On every line of the listing, check for "arrow"; copy the lines that have it.

··· Material for this task ···

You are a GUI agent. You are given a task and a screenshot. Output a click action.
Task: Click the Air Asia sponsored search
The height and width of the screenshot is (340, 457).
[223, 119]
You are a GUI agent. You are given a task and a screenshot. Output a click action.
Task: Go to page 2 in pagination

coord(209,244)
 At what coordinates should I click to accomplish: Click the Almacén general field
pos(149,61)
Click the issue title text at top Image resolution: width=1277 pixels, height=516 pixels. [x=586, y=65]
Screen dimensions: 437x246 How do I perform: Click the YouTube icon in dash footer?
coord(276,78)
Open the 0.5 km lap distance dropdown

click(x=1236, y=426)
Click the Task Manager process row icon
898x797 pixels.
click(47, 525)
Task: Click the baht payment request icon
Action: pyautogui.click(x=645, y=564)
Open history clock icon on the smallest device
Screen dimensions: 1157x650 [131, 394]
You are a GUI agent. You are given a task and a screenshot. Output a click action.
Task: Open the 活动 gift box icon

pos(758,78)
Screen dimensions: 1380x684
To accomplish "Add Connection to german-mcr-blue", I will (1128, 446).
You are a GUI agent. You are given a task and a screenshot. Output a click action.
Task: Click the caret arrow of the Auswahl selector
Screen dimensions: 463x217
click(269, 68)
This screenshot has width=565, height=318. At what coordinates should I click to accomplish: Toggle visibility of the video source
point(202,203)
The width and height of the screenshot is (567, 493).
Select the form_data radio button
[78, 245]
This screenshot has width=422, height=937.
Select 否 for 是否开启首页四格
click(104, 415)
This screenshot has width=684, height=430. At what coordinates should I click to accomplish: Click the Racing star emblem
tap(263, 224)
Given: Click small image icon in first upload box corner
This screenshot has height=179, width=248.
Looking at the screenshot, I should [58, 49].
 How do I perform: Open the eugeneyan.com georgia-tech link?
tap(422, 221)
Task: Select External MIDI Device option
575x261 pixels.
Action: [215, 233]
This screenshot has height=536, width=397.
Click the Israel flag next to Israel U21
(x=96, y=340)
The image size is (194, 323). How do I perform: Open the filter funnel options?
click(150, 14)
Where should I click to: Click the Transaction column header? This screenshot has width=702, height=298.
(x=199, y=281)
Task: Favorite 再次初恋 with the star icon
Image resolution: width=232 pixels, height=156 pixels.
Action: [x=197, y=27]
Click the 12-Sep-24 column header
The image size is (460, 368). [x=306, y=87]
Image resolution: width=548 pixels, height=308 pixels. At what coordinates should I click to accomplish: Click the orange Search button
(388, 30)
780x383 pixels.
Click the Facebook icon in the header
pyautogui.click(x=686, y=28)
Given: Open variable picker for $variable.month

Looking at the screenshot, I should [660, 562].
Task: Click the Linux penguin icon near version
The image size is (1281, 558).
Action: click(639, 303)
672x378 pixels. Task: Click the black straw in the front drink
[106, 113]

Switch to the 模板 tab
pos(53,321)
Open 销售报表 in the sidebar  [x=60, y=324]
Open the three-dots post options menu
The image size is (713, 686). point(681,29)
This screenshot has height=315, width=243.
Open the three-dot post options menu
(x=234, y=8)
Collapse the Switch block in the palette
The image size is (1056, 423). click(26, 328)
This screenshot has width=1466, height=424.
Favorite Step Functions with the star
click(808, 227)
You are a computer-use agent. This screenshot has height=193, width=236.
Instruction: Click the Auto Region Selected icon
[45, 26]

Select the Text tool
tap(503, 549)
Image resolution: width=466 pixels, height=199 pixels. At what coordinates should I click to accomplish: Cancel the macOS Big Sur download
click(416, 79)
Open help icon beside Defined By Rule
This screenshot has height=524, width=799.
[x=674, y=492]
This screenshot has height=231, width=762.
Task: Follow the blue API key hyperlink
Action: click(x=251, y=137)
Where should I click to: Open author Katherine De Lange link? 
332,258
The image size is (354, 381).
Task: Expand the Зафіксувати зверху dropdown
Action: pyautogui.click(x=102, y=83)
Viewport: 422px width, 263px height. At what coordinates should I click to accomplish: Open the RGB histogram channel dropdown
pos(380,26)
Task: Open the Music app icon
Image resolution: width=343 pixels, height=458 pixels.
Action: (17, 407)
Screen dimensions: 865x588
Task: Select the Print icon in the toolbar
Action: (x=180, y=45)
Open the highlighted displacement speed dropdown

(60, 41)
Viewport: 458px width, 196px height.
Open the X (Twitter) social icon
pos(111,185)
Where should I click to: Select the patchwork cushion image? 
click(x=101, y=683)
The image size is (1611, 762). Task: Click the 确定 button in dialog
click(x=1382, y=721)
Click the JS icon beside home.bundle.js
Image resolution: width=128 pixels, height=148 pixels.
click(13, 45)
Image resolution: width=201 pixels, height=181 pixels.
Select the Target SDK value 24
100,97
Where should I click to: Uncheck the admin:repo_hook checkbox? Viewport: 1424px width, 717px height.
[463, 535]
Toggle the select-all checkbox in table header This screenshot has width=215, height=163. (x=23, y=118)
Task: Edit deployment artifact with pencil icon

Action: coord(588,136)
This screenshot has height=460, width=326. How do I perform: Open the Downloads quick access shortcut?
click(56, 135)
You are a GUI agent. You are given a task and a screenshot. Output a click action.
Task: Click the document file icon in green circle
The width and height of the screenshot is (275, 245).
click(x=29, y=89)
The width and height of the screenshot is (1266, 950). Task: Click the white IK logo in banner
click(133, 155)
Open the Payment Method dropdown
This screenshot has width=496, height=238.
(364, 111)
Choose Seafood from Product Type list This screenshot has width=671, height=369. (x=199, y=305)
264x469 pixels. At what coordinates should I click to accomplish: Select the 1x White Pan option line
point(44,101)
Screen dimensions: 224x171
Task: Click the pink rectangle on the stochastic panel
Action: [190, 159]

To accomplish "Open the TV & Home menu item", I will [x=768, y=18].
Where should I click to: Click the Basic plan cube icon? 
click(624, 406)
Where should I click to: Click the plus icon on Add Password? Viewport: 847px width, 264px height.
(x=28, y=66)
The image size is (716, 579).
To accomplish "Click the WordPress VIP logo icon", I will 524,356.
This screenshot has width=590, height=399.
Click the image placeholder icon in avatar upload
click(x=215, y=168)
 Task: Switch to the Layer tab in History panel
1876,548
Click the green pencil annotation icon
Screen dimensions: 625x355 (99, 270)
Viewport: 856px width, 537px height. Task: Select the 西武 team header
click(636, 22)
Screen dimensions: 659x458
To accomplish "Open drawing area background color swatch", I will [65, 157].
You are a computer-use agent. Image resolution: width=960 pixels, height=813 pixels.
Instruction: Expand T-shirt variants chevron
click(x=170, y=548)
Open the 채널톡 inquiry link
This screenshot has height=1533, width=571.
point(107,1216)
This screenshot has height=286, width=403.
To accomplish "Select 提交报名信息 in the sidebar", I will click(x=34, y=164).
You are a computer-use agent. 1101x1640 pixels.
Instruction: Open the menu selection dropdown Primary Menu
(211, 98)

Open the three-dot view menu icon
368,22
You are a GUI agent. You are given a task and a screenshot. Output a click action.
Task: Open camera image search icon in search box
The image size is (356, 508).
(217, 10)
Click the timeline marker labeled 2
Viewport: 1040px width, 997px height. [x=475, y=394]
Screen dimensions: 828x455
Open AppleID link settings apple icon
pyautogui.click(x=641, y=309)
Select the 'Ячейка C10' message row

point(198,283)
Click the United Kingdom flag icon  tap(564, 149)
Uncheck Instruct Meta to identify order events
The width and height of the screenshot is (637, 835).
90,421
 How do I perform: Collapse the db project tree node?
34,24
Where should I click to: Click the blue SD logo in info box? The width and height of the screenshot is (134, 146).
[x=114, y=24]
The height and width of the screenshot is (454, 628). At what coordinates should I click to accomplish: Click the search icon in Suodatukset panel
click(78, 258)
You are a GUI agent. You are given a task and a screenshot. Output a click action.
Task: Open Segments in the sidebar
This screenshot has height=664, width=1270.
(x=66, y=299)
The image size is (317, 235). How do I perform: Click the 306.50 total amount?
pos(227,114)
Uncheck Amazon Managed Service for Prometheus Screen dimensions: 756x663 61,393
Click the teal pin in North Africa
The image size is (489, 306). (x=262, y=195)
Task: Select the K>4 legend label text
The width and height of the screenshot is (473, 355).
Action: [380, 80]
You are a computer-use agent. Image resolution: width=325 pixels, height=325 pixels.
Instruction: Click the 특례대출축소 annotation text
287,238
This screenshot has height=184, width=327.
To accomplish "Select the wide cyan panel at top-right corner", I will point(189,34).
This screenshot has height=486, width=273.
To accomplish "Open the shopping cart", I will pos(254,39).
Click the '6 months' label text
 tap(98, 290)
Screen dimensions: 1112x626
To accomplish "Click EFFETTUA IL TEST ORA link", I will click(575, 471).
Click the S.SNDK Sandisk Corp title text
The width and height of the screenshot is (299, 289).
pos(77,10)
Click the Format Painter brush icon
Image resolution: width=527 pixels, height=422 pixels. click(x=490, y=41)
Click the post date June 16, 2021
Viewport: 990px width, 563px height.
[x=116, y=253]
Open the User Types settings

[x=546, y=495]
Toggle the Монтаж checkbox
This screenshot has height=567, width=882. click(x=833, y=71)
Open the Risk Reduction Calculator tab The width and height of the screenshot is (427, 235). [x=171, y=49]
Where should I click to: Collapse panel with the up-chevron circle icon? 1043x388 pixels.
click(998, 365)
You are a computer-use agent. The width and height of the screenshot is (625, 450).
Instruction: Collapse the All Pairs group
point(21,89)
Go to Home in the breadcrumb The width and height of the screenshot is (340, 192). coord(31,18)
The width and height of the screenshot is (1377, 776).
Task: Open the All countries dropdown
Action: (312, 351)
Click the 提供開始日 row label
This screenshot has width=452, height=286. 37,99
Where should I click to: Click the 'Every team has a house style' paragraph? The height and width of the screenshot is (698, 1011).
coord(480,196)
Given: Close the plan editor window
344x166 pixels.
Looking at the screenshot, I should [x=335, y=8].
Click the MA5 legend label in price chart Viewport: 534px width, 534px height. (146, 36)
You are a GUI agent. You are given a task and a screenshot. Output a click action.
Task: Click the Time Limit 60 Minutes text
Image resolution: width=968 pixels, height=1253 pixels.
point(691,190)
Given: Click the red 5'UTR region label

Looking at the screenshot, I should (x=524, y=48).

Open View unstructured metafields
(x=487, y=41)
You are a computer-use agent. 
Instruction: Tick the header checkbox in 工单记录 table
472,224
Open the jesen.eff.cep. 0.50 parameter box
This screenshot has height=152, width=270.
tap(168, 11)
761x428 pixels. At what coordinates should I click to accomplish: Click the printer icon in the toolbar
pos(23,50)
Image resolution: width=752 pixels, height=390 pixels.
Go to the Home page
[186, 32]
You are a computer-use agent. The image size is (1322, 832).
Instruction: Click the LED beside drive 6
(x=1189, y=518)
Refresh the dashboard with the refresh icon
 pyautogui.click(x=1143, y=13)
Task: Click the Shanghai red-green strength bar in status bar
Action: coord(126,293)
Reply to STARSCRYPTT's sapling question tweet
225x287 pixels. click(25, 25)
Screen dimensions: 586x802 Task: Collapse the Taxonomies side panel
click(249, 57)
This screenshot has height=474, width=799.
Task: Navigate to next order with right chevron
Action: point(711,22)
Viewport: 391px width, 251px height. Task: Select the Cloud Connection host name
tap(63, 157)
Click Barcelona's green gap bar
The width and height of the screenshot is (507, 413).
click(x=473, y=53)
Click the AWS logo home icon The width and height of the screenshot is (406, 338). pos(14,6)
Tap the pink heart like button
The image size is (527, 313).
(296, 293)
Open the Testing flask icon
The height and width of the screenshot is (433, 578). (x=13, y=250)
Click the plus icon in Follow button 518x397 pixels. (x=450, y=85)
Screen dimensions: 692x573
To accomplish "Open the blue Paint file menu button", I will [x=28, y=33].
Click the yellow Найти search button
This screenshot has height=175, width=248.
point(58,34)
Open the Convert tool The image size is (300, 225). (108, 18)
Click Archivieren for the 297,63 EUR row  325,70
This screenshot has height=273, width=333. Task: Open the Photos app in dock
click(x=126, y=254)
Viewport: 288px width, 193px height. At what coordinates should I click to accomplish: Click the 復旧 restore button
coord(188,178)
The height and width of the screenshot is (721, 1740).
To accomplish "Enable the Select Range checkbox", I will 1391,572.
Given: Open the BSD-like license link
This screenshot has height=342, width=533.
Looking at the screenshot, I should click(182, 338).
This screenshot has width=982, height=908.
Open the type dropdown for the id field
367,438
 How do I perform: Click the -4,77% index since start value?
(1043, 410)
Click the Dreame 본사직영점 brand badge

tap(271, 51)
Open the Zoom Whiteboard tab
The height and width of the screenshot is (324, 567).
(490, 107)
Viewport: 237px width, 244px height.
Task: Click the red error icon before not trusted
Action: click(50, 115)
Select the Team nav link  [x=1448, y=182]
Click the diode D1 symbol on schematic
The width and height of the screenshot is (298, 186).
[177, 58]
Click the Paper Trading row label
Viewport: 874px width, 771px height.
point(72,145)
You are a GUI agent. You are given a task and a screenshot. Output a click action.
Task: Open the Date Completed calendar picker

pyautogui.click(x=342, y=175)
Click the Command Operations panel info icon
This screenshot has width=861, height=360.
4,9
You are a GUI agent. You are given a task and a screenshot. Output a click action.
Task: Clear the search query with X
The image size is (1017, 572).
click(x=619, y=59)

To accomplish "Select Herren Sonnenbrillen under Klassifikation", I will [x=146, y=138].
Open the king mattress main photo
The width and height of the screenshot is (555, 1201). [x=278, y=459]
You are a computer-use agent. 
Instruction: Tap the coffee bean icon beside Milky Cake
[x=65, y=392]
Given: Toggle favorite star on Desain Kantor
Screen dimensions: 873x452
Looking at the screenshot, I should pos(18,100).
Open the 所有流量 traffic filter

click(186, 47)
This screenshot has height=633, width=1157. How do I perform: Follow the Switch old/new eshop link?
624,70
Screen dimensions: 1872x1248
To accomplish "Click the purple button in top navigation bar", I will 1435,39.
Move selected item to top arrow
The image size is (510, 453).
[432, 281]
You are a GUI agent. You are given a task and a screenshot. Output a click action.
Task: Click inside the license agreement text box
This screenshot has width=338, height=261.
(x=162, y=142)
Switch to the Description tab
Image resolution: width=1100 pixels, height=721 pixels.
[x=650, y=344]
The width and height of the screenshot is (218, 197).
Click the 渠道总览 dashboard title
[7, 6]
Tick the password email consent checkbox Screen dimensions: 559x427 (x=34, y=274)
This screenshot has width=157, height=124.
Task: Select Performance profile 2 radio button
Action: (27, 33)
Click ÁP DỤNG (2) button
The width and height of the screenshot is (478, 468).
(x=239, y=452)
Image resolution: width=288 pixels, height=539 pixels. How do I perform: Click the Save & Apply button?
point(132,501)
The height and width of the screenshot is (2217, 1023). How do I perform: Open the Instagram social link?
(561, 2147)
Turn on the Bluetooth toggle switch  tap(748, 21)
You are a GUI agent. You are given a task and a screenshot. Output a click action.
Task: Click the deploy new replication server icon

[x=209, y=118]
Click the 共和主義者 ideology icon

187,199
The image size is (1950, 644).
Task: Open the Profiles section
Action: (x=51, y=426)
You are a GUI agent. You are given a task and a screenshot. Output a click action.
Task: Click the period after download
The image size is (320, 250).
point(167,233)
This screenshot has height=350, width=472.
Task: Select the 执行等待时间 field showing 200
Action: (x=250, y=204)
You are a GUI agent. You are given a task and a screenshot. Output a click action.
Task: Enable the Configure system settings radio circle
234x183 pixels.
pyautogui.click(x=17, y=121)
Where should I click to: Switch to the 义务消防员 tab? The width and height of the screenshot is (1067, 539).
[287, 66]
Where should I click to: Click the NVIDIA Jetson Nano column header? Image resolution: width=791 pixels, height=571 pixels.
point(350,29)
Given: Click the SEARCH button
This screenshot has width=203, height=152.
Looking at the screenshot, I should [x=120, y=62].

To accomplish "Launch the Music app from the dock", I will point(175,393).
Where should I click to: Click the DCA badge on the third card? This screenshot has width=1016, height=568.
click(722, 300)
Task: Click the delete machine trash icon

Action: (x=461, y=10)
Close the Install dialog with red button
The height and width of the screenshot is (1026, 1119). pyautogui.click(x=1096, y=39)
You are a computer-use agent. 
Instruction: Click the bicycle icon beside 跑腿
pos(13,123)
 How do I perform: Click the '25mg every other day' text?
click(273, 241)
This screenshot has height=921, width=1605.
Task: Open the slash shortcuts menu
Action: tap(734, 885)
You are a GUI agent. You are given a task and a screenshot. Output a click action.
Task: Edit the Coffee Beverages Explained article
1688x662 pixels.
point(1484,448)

···

**Exercise solution:**
Task: Click the caret arrow of the Auswahl selector
Move selected item to top arrow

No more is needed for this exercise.